_INPUT RECORDS_:
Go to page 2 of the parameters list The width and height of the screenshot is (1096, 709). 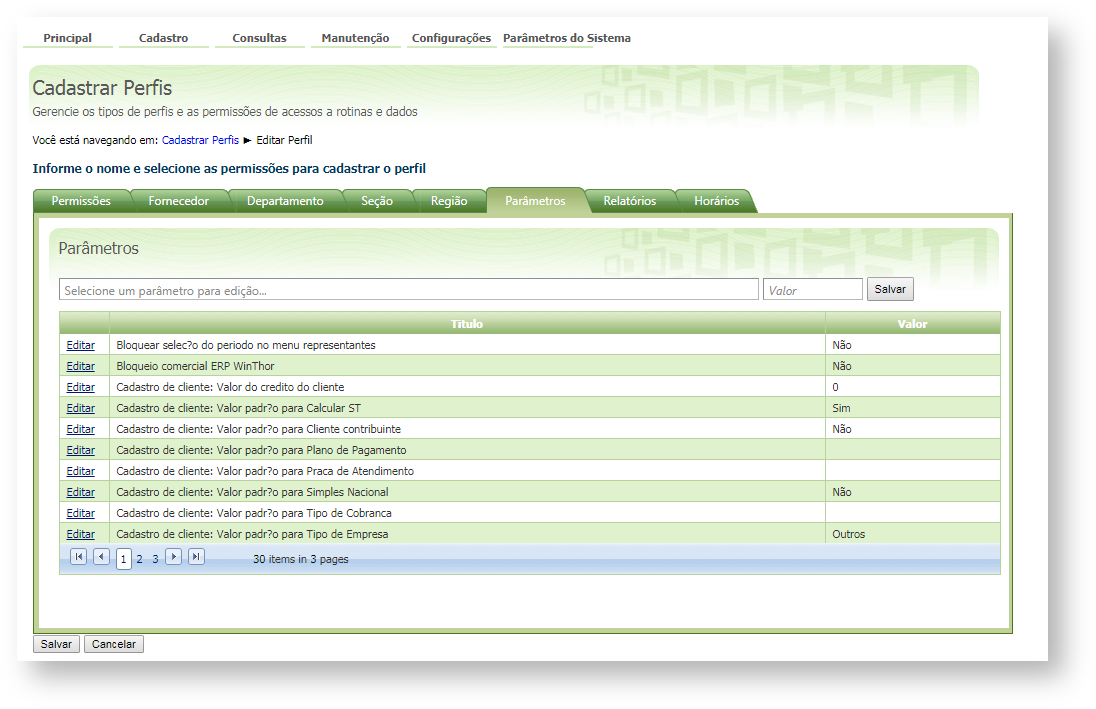click(139, 556)
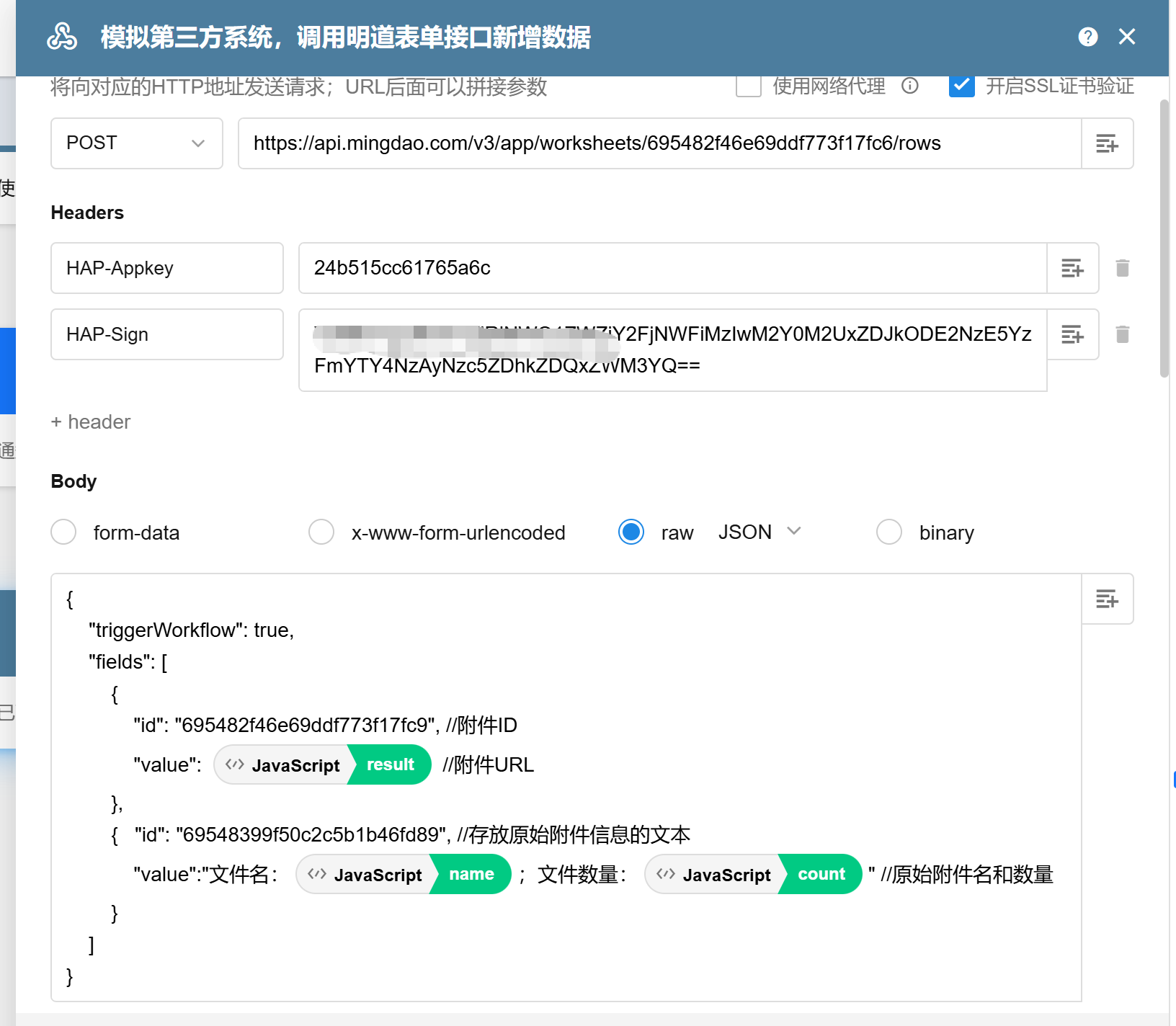This screenshot has height=1026, width=1176.
Task: Close the webhook configuration dialog
Action: coord(1127,37)
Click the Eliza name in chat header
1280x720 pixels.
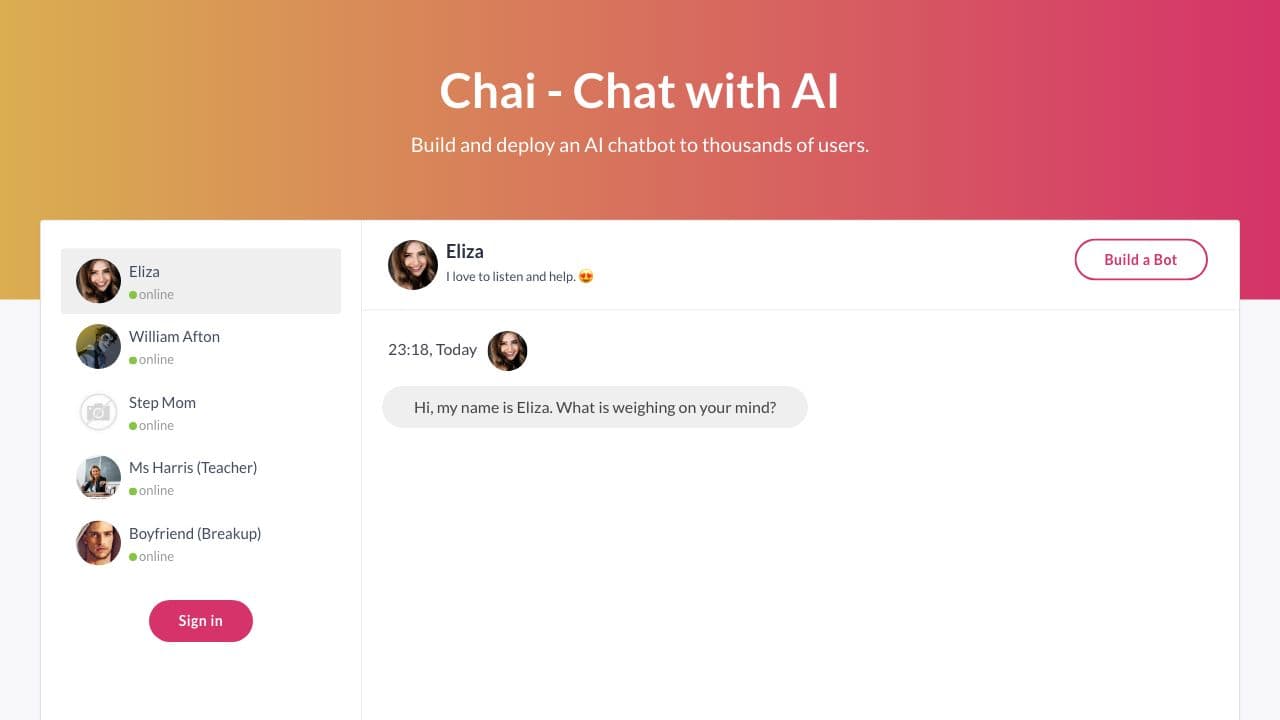pos(465,251)
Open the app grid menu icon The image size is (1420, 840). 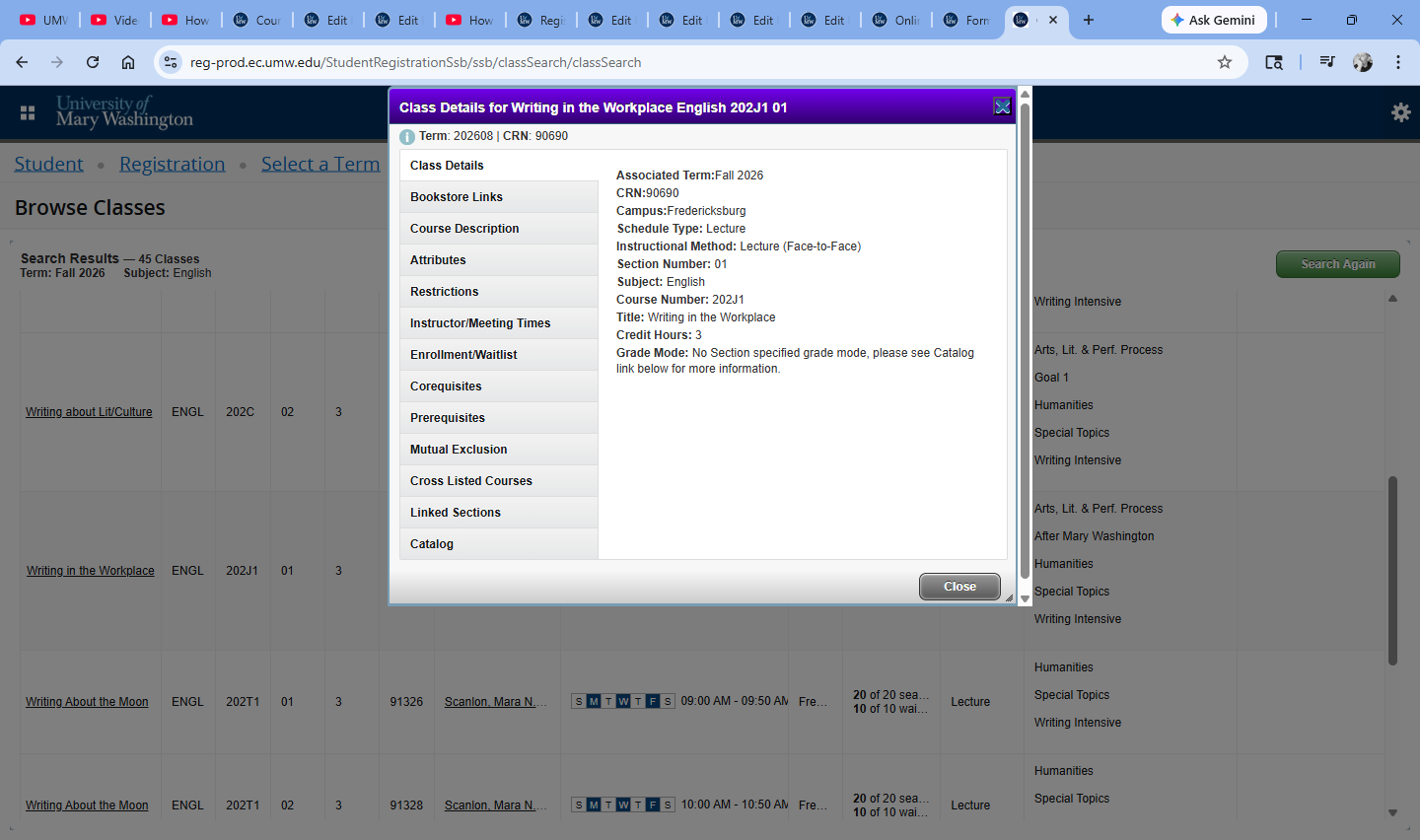tap(28, 113)
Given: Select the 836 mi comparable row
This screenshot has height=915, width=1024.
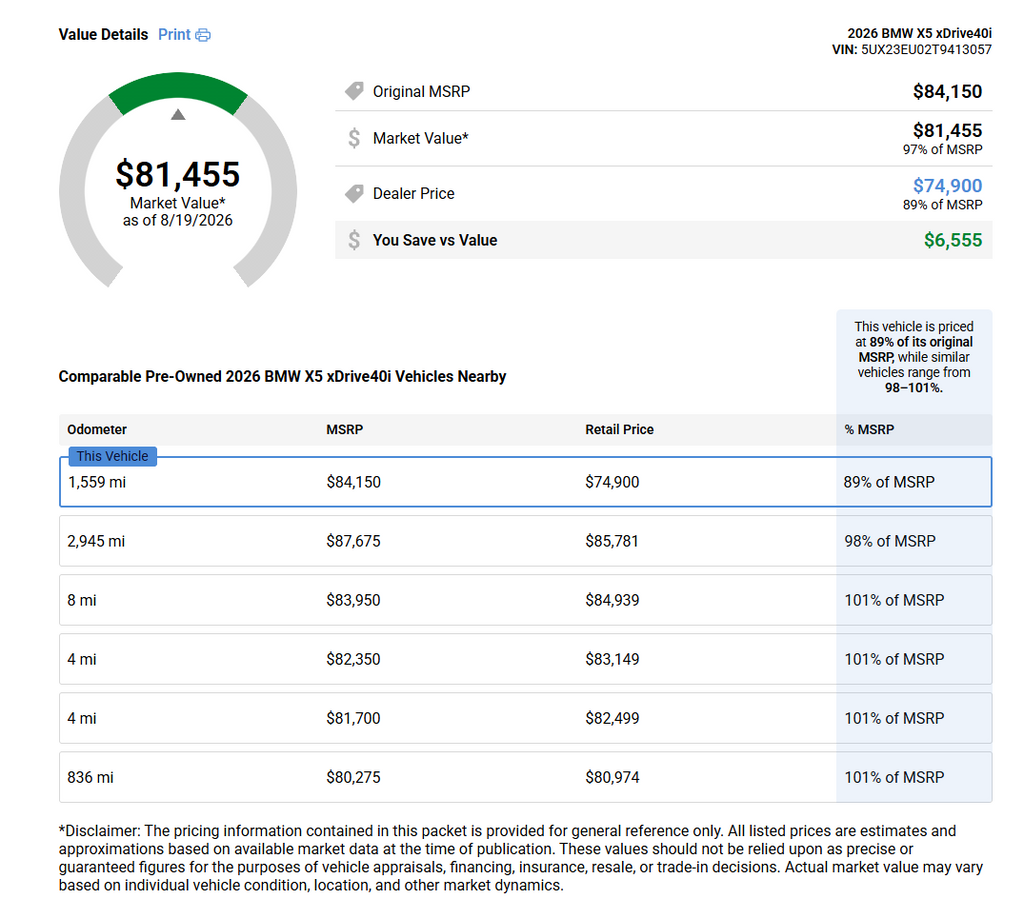Looking at the screenshot, I should pos(526,777).
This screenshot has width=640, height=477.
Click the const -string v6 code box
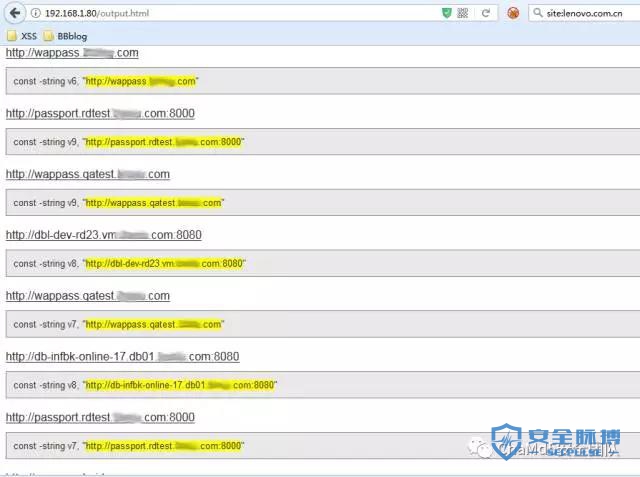click(x=320, y=81)
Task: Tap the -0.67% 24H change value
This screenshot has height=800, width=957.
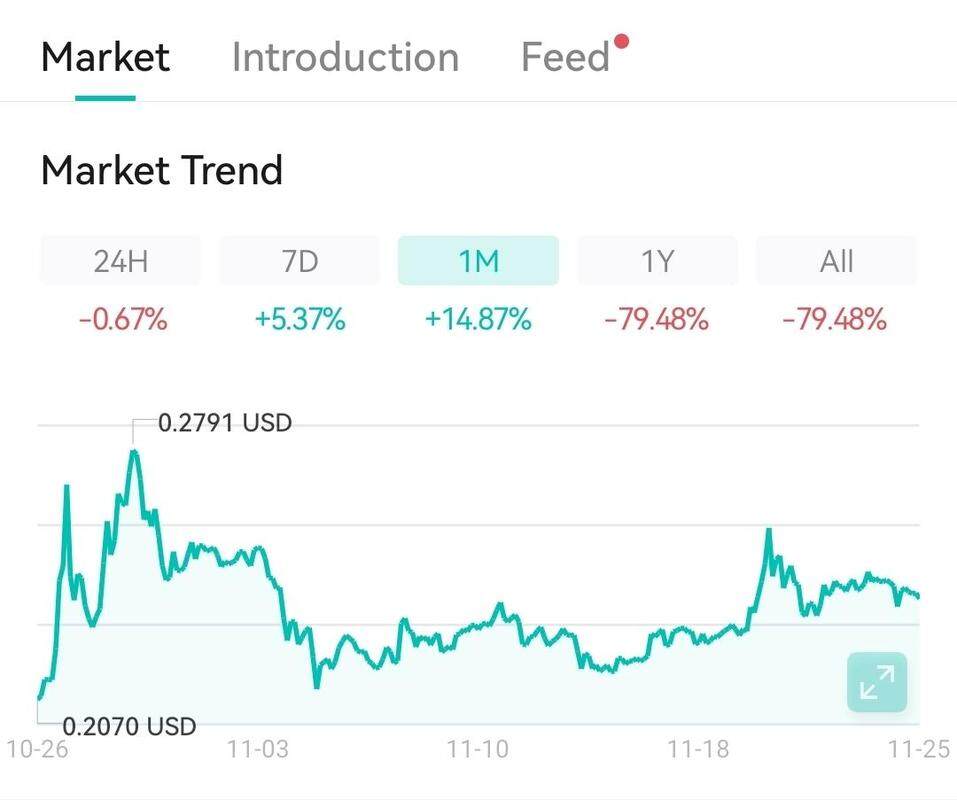Action: coord(123,320)
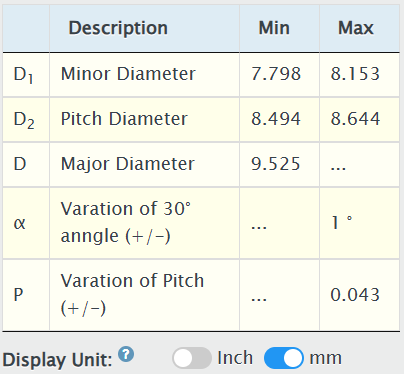The height and width of the screenshot is (374, 404).
Task: Click the Max column header
Action: click(x=356, y=28)
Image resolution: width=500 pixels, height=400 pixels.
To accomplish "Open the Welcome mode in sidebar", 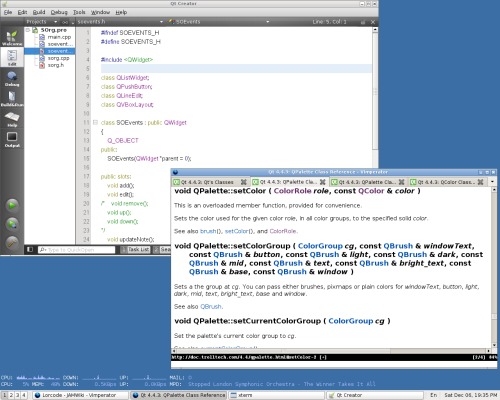I will [12, 38].
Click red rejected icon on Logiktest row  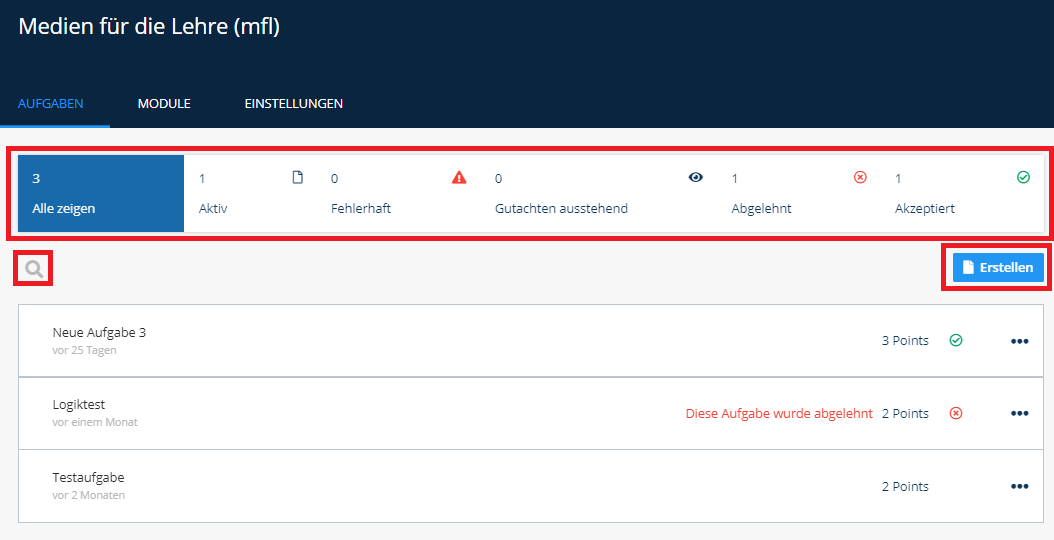coord(955,413)
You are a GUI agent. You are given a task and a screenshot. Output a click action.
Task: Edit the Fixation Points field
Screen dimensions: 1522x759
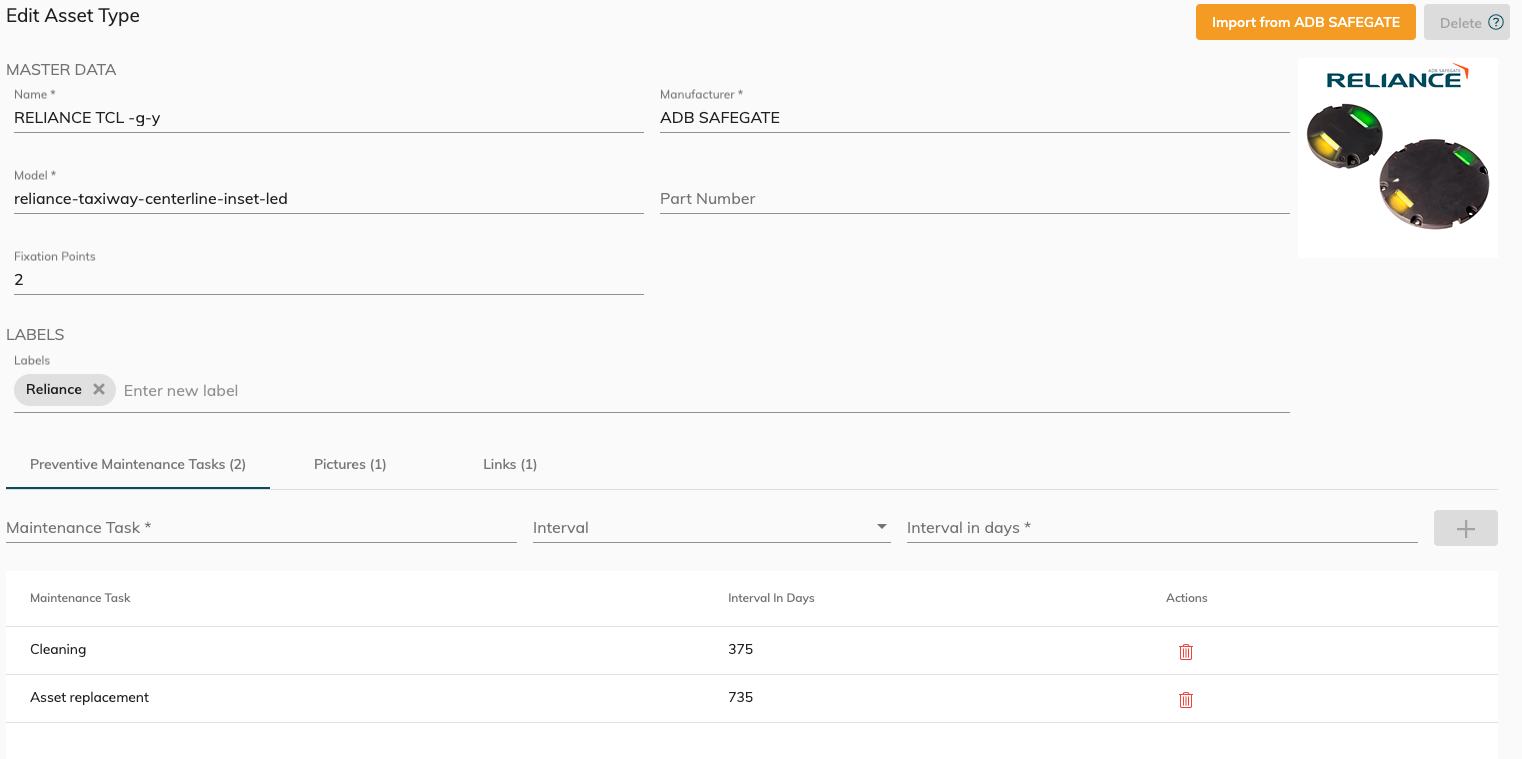click(328, 280)
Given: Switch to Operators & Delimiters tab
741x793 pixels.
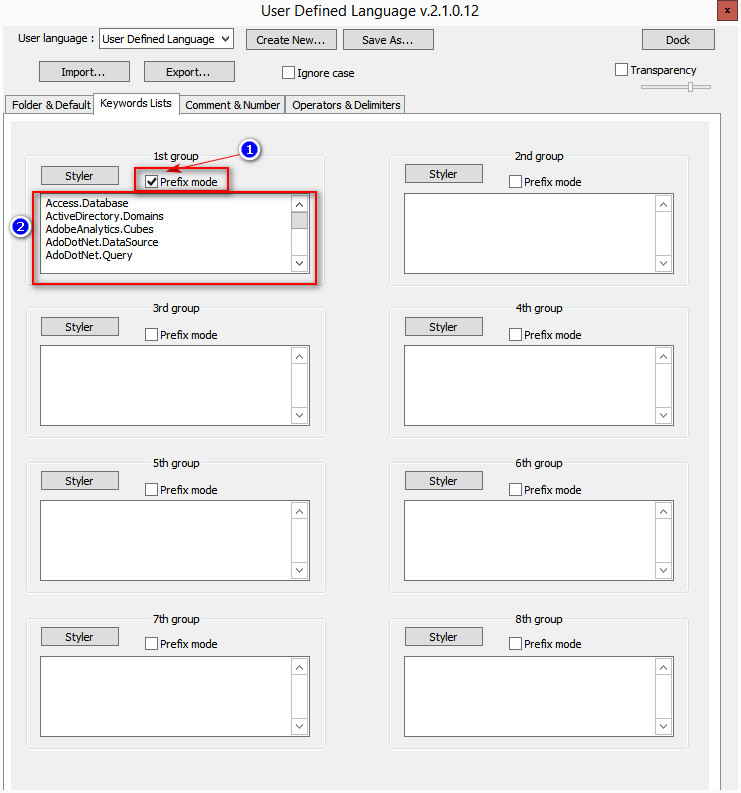Looking at the screenshot, I should pos(346,105).
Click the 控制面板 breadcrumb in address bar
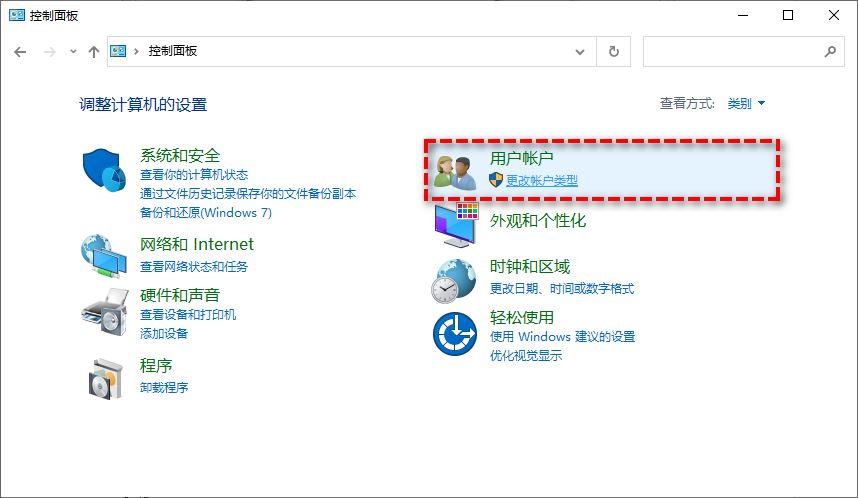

_INSTRUCTIONS FOR THE TASK_: Having located the line with "Screen dimensions: 1522x759", transcribe exactly and only the lines from it to the final line of the material, skipping the pictures.

_RESULT_:
Screen dimensions: 1522x759
click(328, 280)
Given: Switch to Operators & Delimiters tab
741x793 pixels.
Looking at the screenshot, I should pos(346,105).
Click the 控制面板 breadcrumb in address bar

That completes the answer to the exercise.